Es cierto. Tengo tendencia a convertirlo todo en místico, lo admito. Supongo que es una estrategia inconsciente para dar sentido, para que las piedras no sean piedras desnudas y ya está. La mayoría del tiempo ni siquiera me doy cuenta pero, a veces, en ciertos momentos de lucidez, me pregunto si no sería más fácil ver agua en la lluvia y no historias tristes. Como si fuera una decisión personal y no el único modo que conozco de seguir en pie.

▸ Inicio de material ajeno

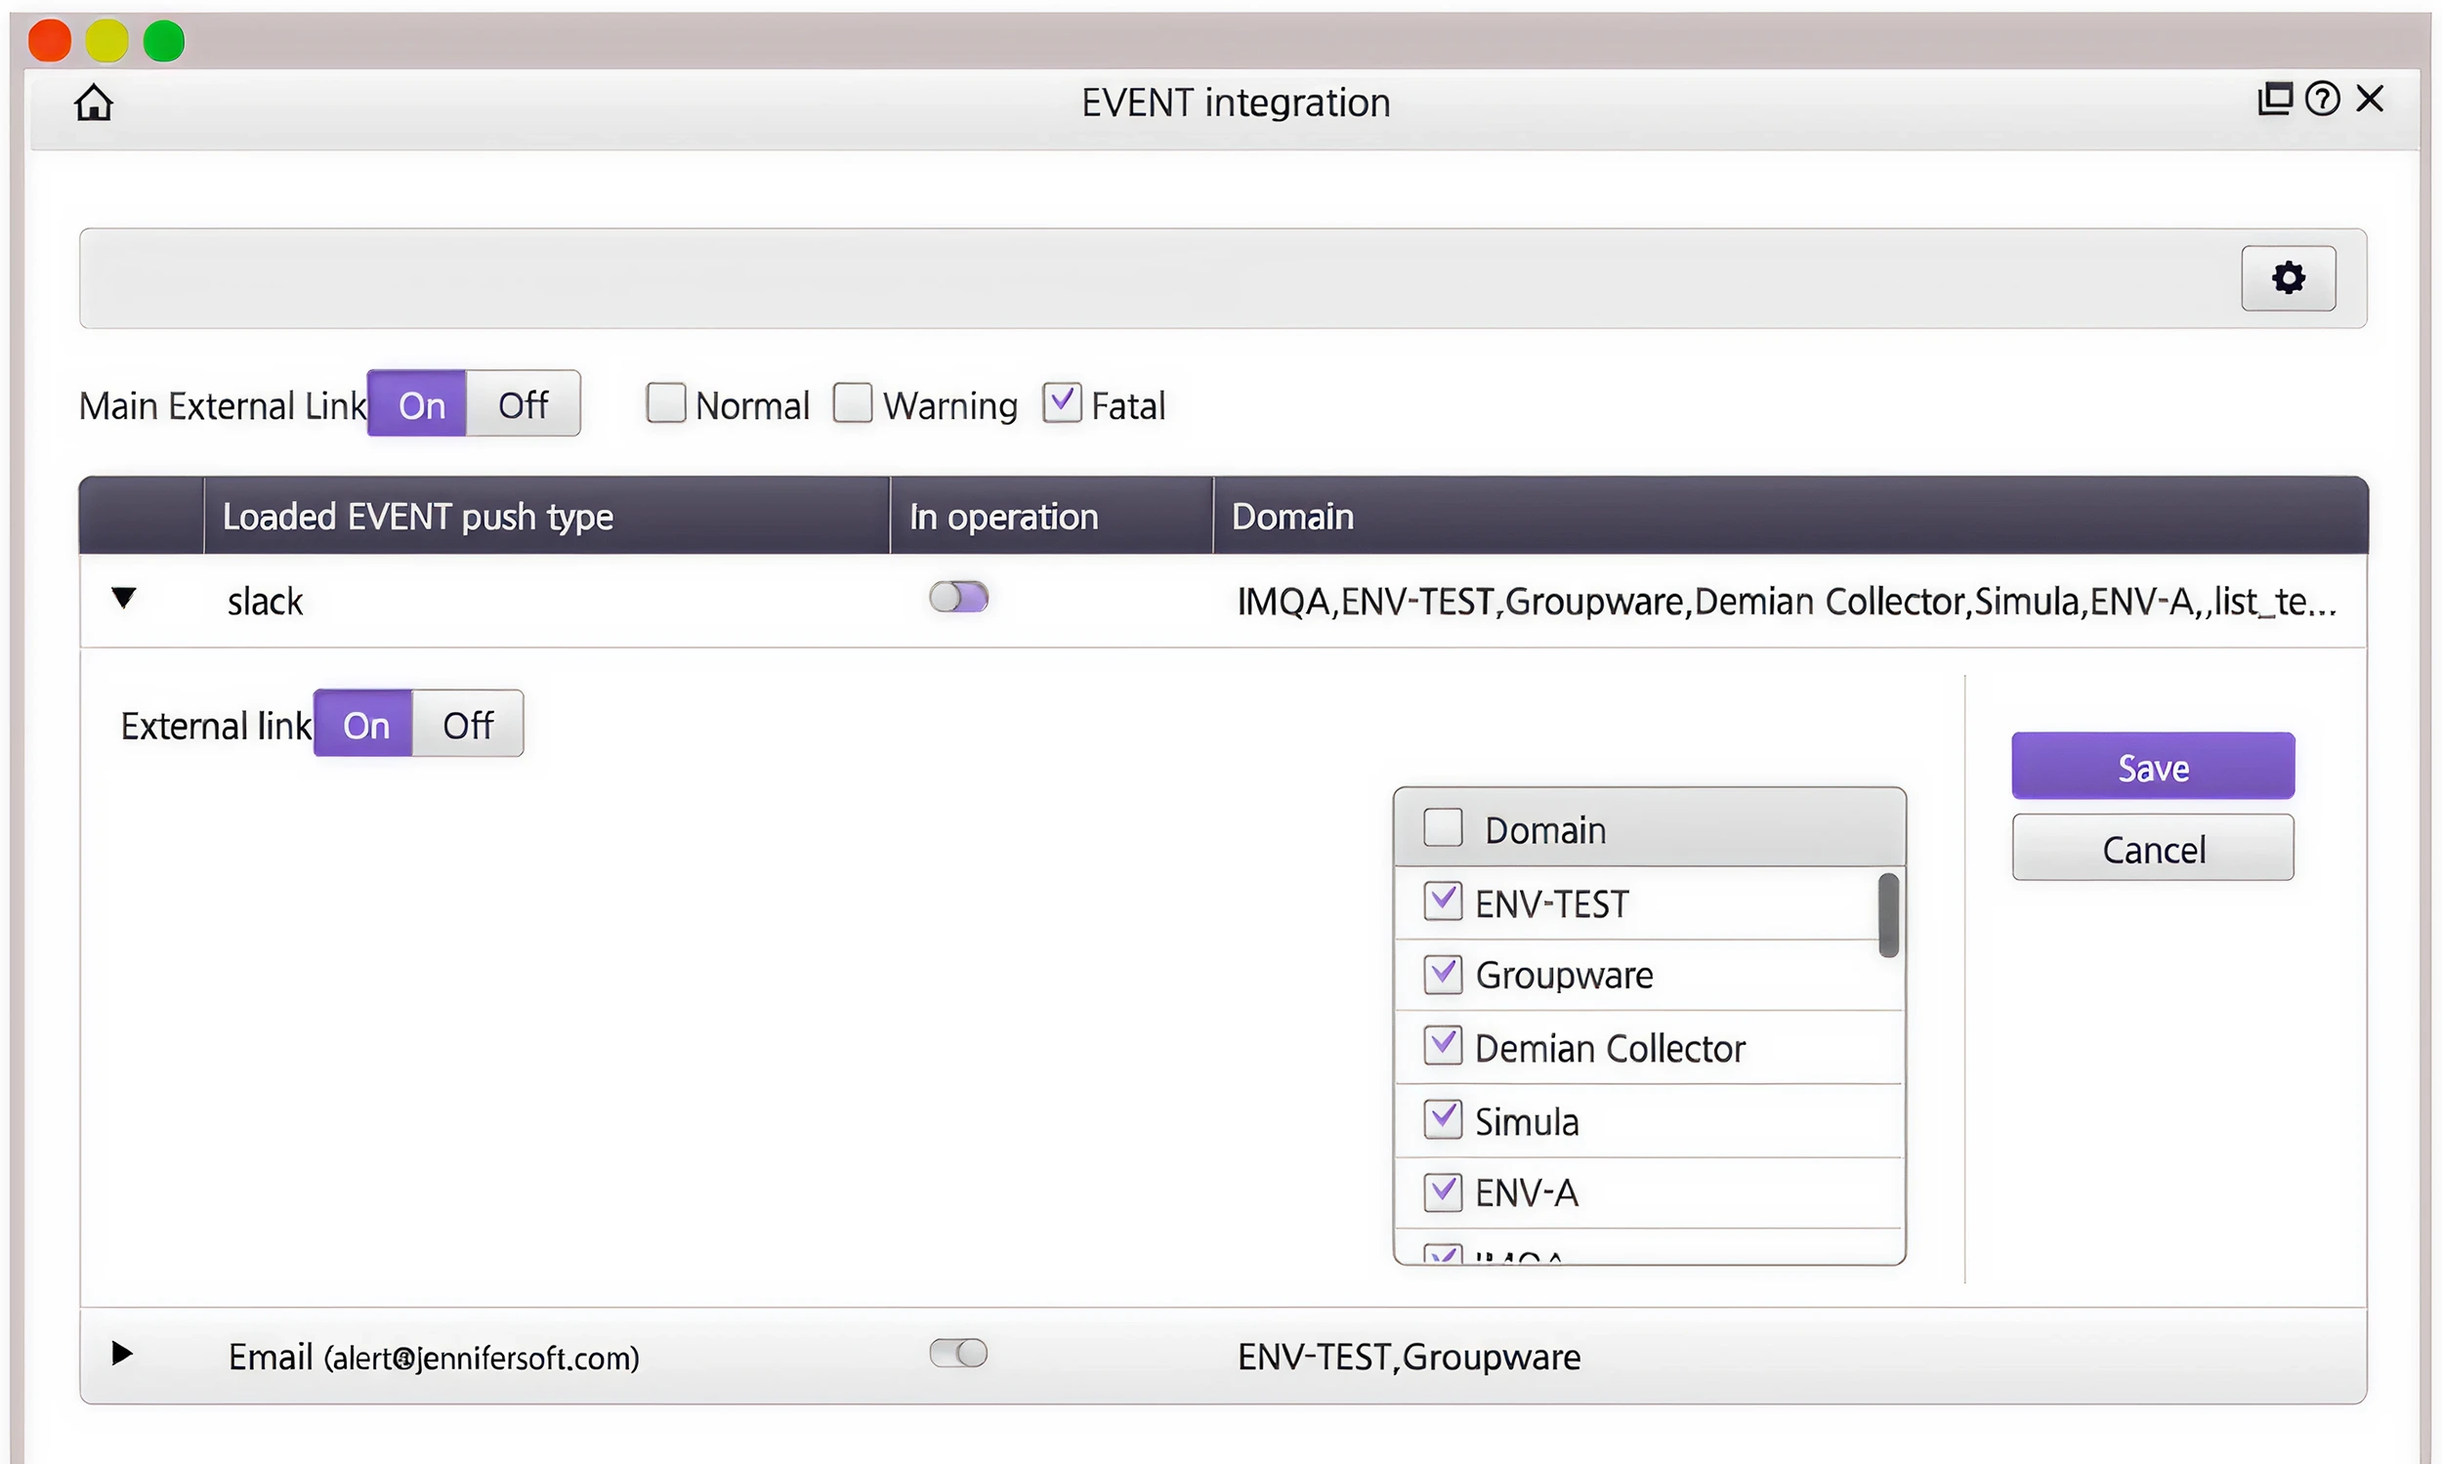Toggle the slack in-operation switch
This screenshot has width=2442, height=1464.
(958, 597)
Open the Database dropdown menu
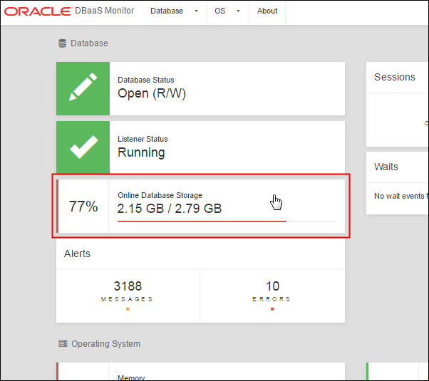 pyautogui.click(x=167, y=11)

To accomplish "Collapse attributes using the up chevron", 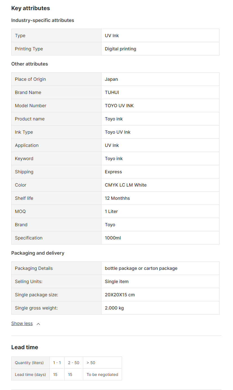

He perdido la cuenta de los ojos que me han mirado con cierto toque de lástima, o con miedo, como si hubiese escapado por la puerta de atrás del manicomio, escondido entre la ropa sucia camino de la lavandería. No me gusta asustar, pero me quedo con la magia, aunque sea insensato y los muros sean muros y las guerras se pierdan.
Ni siquiera sé lo que trato de decir.
Intentaba empezar hablando de Chartres y de su laberinto para pies descalzos, de la luna como personaje, de que lo importante es el camino y no el destino y, de algún modo, terminar confesándote que me jode cuando pierde el Madrid, que tengo cosquillas y me duele la espalda, que a veces me siento mayor pero no tanto y que, aunque te pinte a ratos de oración, me gustas más cuando te manchas los labios de salsa.
Que si me quitas la primera capa y te asomas, sabrás que no necesito más que una historia real que me ensucie la ropa para no olvidarte. Que sólo soy otro tipo asustado coleccionando salidas de emergencia.